EXERCISE GOAL:
Below are entries. Copy exactly the lines running from the line that holds "クリック数 (31, 1193)" to the line that holds "PT (508, 5)", with both ends included.

Records from a data source:
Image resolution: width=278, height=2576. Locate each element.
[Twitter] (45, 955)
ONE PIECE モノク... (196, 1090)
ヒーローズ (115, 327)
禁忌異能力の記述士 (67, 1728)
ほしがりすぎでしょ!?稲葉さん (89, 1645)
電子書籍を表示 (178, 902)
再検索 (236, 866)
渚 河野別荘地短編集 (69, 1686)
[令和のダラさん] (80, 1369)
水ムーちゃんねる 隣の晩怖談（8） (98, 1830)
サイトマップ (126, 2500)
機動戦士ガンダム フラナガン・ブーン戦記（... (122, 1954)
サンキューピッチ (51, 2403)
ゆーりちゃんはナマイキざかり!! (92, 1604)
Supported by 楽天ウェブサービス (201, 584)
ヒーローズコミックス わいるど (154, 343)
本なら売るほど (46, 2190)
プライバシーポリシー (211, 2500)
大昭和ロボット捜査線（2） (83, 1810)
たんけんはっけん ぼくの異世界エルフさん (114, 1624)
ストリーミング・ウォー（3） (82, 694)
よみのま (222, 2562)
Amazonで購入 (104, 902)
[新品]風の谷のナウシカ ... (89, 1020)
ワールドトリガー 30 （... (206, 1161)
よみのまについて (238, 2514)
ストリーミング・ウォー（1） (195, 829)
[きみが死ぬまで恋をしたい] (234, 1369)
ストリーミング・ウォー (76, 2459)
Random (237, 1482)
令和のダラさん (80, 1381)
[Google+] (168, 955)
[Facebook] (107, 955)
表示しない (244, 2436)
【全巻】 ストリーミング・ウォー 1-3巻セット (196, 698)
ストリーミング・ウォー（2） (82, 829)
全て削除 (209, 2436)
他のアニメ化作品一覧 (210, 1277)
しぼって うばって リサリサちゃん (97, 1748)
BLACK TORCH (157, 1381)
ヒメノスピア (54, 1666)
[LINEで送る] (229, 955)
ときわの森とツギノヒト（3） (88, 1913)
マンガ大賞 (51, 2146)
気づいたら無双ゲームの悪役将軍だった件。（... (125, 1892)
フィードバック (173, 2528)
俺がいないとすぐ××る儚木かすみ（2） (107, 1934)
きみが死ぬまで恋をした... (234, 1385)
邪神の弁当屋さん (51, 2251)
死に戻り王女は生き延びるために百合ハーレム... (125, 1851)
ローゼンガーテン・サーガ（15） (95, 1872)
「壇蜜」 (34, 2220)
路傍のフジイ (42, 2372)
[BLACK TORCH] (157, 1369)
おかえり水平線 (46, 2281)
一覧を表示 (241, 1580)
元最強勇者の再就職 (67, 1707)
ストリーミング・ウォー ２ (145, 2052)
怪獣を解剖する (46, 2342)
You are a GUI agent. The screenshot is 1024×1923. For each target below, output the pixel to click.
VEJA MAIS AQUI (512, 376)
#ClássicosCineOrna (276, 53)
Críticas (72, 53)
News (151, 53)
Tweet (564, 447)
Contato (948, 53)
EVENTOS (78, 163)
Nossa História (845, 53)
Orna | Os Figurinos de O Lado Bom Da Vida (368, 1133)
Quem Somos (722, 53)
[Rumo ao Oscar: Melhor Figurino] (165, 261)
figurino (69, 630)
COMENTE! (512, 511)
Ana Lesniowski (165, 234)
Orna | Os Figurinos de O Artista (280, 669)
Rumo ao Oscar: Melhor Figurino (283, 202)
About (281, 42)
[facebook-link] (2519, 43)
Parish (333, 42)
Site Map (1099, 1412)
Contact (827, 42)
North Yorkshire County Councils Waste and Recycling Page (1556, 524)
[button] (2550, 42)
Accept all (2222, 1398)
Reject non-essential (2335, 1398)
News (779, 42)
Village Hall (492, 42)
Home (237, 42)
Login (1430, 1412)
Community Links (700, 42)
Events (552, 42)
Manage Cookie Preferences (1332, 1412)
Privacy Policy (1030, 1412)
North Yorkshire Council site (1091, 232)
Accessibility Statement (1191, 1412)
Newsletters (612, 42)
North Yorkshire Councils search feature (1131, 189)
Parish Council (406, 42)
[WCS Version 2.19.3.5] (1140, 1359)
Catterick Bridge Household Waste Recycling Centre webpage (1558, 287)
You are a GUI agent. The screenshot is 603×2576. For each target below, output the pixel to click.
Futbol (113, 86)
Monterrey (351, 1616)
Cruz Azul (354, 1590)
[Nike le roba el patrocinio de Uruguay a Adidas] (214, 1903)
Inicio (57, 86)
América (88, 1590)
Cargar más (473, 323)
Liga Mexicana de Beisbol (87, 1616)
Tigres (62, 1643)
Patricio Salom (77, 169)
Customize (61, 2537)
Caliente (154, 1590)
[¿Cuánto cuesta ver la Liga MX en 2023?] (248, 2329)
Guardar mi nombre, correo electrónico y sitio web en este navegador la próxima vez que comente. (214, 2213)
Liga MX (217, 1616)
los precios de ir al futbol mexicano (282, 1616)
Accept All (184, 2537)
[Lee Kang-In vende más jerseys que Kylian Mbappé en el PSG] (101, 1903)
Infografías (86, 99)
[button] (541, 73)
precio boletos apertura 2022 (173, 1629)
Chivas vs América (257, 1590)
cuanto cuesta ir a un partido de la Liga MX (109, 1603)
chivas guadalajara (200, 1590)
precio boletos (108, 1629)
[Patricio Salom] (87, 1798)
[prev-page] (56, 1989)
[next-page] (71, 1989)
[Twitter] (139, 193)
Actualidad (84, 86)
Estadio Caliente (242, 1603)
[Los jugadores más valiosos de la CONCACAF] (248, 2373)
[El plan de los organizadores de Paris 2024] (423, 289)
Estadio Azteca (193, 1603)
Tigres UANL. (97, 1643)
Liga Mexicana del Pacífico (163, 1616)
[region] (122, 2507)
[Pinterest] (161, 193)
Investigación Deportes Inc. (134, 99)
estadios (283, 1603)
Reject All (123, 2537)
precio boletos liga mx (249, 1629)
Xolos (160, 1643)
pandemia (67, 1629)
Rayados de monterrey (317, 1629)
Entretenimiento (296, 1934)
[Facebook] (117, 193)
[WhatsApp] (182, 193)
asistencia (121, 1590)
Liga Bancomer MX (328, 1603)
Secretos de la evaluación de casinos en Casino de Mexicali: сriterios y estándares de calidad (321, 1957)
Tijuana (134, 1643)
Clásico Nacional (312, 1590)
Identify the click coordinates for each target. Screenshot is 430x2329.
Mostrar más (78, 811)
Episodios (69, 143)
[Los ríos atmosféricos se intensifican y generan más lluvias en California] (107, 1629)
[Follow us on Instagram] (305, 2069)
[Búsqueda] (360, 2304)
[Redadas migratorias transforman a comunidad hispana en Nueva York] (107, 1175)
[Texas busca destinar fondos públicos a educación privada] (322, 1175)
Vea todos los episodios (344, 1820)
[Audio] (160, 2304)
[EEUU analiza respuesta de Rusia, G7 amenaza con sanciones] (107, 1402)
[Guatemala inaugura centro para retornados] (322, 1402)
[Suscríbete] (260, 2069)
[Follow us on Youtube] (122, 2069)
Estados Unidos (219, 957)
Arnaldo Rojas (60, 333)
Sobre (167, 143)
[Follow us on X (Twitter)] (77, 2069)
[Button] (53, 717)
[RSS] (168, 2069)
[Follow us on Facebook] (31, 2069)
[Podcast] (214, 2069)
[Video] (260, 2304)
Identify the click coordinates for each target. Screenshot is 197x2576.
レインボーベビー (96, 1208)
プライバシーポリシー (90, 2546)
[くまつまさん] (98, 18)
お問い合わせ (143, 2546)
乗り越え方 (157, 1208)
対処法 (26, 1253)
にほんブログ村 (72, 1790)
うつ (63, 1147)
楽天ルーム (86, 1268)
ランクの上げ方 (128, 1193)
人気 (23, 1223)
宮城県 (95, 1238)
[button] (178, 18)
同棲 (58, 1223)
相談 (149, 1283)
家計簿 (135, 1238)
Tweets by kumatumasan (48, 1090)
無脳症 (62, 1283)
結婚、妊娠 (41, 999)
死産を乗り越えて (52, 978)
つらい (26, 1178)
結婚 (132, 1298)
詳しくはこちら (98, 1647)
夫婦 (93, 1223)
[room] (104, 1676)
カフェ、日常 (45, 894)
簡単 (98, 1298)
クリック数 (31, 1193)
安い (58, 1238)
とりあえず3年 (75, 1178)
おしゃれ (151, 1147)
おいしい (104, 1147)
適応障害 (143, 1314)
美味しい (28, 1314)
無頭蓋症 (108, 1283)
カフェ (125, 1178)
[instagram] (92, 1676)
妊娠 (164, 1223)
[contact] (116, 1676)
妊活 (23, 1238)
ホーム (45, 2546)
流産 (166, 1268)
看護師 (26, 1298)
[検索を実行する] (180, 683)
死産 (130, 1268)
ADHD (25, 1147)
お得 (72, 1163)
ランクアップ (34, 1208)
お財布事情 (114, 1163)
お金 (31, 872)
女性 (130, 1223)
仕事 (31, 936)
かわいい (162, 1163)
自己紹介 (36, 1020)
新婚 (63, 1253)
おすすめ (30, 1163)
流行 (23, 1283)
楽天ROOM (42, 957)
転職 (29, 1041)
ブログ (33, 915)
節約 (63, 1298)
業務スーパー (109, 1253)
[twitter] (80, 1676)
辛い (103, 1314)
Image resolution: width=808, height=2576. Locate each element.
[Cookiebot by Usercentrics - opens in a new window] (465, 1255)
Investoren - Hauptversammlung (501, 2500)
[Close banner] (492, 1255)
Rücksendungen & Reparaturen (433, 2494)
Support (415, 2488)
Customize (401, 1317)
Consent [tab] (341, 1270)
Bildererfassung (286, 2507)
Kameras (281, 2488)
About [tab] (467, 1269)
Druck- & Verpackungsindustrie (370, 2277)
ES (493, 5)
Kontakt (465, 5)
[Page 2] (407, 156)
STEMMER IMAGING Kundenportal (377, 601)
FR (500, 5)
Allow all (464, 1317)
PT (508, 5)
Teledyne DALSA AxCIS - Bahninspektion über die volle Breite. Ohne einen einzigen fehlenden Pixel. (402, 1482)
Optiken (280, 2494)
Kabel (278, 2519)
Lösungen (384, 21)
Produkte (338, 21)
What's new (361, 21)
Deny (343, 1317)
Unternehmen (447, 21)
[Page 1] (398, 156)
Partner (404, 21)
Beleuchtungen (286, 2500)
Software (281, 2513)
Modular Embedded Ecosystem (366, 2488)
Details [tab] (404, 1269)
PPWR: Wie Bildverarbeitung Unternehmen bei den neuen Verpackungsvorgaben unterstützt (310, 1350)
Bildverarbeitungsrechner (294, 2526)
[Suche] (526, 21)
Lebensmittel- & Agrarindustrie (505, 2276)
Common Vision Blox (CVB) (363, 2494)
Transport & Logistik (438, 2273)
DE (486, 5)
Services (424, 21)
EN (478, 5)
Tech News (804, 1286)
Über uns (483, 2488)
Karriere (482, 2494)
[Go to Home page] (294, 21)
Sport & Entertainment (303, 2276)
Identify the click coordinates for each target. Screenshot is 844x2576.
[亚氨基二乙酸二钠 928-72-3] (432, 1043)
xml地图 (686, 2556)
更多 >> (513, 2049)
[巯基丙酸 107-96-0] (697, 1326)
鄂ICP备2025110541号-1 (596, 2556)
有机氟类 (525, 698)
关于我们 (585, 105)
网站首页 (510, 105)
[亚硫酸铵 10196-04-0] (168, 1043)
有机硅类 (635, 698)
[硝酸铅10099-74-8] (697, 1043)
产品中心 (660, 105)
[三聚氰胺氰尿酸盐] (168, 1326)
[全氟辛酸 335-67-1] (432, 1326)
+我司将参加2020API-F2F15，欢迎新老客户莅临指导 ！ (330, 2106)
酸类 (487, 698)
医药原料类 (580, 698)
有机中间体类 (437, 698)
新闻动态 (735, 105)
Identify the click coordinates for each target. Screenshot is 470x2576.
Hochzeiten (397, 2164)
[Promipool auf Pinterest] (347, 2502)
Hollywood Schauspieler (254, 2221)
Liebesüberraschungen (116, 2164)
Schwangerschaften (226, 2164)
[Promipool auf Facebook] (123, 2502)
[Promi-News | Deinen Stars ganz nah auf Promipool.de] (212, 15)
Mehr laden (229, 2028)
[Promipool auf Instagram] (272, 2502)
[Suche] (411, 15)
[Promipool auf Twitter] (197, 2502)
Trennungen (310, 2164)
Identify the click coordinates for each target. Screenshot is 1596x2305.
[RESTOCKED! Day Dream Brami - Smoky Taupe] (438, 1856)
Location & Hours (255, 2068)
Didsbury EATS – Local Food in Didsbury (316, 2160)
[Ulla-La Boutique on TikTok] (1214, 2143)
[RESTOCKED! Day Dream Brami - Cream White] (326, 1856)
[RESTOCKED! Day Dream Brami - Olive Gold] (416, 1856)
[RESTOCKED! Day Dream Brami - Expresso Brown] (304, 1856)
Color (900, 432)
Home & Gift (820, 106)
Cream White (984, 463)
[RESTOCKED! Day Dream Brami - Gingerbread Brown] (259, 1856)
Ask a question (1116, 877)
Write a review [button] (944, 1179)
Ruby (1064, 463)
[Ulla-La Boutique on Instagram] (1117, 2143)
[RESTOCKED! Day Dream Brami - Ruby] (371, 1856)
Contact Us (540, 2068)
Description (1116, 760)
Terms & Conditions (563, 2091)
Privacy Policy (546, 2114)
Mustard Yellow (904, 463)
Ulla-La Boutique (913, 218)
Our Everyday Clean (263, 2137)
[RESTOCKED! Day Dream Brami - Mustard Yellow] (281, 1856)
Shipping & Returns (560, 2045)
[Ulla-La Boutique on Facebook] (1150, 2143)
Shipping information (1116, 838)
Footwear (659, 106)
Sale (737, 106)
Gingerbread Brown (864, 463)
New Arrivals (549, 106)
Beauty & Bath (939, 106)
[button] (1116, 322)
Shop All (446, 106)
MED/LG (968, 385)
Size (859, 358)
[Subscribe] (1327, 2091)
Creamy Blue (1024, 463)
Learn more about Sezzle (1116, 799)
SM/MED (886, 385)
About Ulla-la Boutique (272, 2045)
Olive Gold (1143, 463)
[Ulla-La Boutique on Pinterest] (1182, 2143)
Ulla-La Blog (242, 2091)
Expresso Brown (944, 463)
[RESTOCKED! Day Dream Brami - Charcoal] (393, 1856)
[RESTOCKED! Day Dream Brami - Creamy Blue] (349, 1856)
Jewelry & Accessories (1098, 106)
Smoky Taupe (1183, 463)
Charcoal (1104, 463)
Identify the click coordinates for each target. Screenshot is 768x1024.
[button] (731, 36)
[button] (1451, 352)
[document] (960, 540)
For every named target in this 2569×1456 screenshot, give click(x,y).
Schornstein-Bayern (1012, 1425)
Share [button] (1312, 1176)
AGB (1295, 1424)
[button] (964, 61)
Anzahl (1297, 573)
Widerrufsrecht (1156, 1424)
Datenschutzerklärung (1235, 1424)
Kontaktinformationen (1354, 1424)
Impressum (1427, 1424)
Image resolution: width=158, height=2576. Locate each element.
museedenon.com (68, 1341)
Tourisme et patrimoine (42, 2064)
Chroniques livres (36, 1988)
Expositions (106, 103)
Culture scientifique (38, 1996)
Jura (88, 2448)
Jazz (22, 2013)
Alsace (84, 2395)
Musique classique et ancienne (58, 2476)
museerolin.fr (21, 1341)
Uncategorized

EXERCISE RESPONSE:
クリック数 (31, 1193)
安い (58, 1238)
とりあえず3年 (75, 1178)
おしゃれ (151, 1147)
おいしい (104, 1147)
適応障害 (143, 1314)
美味しい (28, 1314)
無頭蓋症 (108, 1283)
カフェ (125, 1178)
[instagram] (92, 1676)
妊娠 (164, 1223)
[contact] (116, 1676)
妊活 (23, 1238)
ホーム (45, 2546)
流産 (166, 1268)
看護師 (26, 1298)
[検索を実行する] (180, 683)
死産 (130, 1268)
ADHD (25, 1147)
お得 (72, 1163)
ランクアップ (34, 1208)
お財布事情 (114, 1163)
お金 (31, 872)
女性 (130, 1223)
仕事 (31, 936)
かわいい (162, 1163)
自己紹介 (36, 1020)
新婚 (63, 1253)
おすすめ (30, 1163)
流行 (23, 1283)
楽天ROOM (42, 957)
転職 (29, 1041)
ブログ (33, 915)
節約 (63, 1298)
業務スーパー (109, 1253)
[twitter] (80, 1676)
辛い (103, 1314)
Image resolution: width=808, height=2576. Locate each element.
[Cookiebot by Usercentrics - opens in a new window] (465, 1255)
Investoren - Hauptversammlung (501, 2500)
[Close banner] (492, 1255)
Rücksendungen & Reparaturen (433, 2494)
Support (415, 2488)
Customize (401, 1317)
Consent [tab] (341, 1270)
Bildererfassung (286, 2507)
Kameras (281, 2488)
About [tab] (467, 1269)
Druck- & Verpackungsindustrie (370, 2277)
ES (493, 5)
Kontakt (465, 5)
[Page 2] (407, 156)
STEMMER IMAGING Kundenportal (377, 601)
FR (500, 5)
Allow all (464, 1317)
PT (508, 5)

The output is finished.